Is it Time to Hire Your First Employee?
Small businesses have been growing in recent years. This results in more responsibilities and tasks that need to be done. To keep up with growth, many small businesses owners take on additional responsibilities themselves which can become increasingly difficult This means it may be time to bring in some reinforcements. But before you start your search for the perfect employee, consider the following points:
- Expenses. Can you afford an employee? Salary and benefits are ongoing costs, but you also need to factor in expenses that will be necessary to equip an employee to do the job you have in mind. This includes buying new computers, furniture and other amenities. It can also mean moving to a larger physical space. There will also be legal requirements and tax expenses, like unemployment insurance and payroll taxes to handle.
- Time spent searching and hiring. The hiring process involves writing a job description and posting it on boards or search engines. From there, you will need to search, screen, and interview candidates. This can be time consuming. Make sure you can spare that time without hurting productivity too much. Keep in mind the increased productivity you’ll gain once you get your employee in the door.
- Consultants and freelancers. It might be more cost-effective to hire a consultant or independent contractor on a project basis if your needs are not long-term. If you’re looking to grow your business organically, you’ll likely want to bring in a salaried employee to provide more consistency.

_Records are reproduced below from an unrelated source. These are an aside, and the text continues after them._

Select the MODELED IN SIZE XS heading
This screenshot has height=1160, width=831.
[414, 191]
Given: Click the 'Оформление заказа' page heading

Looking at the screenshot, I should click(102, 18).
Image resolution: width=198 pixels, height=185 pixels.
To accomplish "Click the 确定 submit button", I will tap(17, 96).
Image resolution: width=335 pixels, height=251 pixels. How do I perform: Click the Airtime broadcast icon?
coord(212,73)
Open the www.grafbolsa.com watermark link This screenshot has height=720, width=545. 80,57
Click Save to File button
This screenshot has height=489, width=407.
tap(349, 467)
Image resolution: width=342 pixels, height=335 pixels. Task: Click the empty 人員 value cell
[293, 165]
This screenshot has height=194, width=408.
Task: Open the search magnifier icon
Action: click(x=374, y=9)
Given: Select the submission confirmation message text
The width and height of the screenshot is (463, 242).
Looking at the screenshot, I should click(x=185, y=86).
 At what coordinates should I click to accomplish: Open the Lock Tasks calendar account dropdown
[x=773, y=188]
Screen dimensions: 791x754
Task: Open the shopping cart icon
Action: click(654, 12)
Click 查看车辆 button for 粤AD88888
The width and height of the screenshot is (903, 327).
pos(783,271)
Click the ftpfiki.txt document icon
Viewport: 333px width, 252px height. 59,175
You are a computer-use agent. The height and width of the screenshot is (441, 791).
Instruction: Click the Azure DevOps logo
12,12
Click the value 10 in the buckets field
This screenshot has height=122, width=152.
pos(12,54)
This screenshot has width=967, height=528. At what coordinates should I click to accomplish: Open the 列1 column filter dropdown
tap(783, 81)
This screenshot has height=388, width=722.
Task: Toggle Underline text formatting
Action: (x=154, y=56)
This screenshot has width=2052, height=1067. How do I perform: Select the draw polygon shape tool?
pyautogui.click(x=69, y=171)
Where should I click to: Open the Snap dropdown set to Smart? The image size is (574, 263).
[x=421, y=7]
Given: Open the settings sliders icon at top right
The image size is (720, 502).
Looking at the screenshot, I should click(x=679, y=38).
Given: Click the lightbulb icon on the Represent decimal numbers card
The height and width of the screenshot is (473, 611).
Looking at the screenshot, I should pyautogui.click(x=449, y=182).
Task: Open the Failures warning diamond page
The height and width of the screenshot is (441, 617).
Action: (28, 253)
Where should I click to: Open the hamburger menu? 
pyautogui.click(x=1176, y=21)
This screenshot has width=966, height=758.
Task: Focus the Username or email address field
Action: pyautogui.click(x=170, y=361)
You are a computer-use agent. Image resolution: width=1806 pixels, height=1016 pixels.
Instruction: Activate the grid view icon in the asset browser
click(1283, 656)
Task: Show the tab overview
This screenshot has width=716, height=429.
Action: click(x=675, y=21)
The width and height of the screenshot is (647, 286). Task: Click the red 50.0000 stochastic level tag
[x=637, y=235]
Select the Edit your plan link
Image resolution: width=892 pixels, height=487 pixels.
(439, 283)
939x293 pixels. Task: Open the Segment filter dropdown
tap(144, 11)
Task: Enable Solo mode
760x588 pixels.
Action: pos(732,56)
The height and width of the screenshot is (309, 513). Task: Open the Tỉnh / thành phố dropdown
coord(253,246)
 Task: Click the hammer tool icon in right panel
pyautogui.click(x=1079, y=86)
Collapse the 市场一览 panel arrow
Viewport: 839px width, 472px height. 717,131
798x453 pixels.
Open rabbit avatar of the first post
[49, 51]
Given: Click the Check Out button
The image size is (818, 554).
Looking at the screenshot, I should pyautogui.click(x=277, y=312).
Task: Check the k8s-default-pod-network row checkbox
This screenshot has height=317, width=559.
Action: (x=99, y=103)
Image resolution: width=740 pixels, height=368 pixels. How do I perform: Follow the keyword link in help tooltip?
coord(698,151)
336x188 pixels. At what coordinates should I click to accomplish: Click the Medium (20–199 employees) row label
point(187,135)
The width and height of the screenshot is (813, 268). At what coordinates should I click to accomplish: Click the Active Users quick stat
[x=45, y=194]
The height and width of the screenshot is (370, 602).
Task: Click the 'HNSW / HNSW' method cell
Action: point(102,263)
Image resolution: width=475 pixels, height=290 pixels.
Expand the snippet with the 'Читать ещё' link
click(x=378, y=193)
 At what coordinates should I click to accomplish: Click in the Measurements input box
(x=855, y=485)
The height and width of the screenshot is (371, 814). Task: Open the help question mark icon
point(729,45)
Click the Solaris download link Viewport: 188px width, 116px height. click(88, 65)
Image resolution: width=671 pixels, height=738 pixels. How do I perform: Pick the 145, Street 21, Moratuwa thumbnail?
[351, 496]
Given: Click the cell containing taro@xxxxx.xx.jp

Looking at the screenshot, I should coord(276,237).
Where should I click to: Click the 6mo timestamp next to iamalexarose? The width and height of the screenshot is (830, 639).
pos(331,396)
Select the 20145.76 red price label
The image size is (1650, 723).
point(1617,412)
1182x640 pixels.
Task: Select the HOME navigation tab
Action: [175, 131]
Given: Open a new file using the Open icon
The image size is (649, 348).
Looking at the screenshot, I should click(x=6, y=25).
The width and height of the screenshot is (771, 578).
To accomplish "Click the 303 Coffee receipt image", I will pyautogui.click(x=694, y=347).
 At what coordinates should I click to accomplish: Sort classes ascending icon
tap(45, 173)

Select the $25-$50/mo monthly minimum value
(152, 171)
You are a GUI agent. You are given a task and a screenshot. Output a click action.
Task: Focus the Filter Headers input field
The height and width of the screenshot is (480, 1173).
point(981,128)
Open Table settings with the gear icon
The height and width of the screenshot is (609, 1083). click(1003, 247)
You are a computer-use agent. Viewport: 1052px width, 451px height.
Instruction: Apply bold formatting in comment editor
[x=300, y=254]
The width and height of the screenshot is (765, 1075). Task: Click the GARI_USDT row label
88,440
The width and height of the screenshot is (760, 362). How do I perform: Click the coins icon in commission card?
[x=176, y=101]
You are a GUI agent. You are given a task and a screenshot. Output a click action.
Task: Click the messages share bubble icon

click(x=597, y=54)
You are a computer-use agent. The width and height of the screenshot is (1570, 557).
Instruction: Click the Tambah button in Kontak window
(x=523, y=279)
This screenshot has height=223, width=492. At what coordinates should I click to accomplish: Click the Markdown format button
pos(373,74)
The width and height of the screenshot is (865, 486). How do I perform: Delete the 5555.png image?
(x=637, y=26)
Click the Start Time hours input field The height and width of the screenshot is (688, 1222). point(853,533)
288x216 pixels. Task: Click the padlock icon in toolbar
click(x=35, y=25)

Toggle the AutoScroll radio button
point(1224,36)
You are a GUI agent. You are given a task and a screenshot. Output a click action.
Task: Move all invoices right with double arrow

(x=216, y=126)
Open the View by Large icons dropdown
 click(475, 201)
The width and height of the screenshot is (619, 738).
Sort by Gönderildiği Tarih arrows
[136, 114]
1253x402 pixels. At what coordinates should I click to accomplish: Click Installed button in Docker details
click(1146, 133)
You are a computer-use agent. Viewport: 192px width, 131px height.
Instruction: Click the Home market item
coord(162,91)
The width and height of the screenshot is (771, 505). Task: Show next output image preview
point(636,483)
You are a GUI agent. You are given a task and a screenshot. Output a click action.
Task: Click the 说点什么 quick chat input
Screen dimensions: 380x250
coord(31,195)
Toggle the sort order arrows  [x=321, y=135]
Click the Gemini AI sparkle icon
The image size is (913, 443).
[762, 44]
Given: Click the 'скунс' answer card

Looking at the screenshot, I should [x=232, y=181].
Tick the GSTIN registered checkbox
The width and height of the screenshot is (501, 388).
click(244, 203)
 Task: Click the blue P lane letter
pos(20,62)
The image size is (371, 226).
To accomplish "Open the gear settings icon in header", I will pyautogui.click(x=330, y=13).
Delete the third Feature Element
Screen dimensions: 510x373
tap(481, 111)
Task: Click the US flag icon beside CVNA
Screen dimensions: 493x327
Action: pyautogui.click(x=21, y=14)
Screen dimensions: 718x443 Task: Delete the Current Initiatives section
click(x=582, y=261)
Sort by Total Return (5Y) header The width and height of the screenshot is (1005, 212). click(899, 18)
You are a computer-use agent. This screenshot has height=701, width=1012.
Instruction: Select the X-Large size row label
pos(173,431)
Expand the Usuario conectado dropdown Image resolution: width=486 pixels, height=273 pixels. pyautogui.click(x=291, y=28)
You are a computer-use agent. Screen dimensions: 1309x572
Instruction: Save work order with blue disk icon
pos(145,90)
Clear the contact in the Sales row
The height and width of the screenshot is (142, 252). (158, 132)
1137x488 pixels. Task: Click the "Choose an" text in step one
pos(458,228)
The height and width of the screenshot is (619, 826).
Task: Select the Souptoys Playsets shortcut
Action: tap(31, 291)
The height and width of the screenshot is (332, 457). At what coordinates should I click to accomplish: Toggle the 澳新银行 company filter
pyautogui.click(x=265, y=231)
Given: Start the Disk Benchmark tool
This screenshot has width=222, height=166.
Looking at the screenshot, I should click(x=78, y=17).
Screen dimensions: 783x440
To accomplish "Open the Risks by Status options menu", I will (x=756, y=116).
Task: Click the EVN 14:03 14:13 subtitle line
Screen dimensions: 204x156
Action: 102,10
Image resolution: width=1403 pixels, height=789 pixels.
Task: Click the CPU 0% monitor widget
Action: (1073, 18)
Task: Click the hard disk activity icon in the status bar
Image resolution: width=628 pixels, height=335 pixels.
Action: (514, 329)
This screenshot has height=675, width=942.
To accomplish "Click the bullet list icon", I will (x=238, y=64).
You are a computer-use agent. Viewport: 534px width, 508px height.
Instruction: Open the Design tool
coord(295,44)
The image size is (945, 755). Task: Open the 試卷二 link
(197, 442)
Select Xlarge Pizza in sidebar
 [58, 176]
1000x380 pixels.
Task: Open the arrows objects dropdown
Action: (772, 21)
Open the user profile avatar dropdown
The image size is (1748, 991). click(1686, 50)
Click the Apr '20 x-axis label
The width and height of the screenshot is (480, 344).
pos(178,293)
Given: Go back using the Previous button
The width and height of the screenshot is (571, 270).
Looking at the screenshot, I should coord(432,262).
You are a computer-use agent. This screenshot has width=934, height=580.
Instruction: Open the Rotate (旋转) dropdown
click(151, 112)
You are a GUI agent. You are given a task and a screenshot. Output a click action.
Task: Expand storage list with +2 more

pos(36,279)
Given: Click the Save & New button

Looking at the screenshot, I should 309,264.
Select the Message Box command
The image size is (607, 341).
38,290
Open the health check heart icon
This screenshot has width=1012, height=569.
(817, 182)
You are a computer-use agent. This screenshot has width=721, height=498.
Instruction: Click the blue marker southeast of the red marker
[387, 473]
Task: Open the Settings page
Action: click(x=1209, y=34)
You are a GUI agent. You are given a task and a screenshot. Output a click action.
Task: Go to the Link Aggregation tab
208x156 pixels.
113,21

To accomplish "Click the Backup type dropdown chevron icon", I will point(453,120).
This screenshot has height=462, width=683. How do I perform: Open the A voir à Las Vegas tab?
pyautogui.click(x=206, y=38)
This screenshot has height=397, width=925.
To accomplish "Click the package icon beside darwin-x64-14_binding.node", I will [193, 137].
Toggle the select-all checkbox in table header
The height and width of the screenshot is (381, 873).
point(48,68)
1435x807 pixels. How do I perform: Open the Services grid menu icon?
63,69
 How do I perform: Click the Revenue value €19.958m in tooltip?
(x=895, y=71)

- Part-time vs. full-time. This, too, is often a cost-based decision. Part timers require less compensation, benefits and often have scheduling flexibility. However, these advantages may be offset by less loyalty and higher turnover, which could increase your training costs. Full-time employees have the potential for higher productivity, more loyalty and solid team unity. Although compensation and benefits costs are higher. Make sure you have enough work to justify paying someone 40 hours a week over the long haul.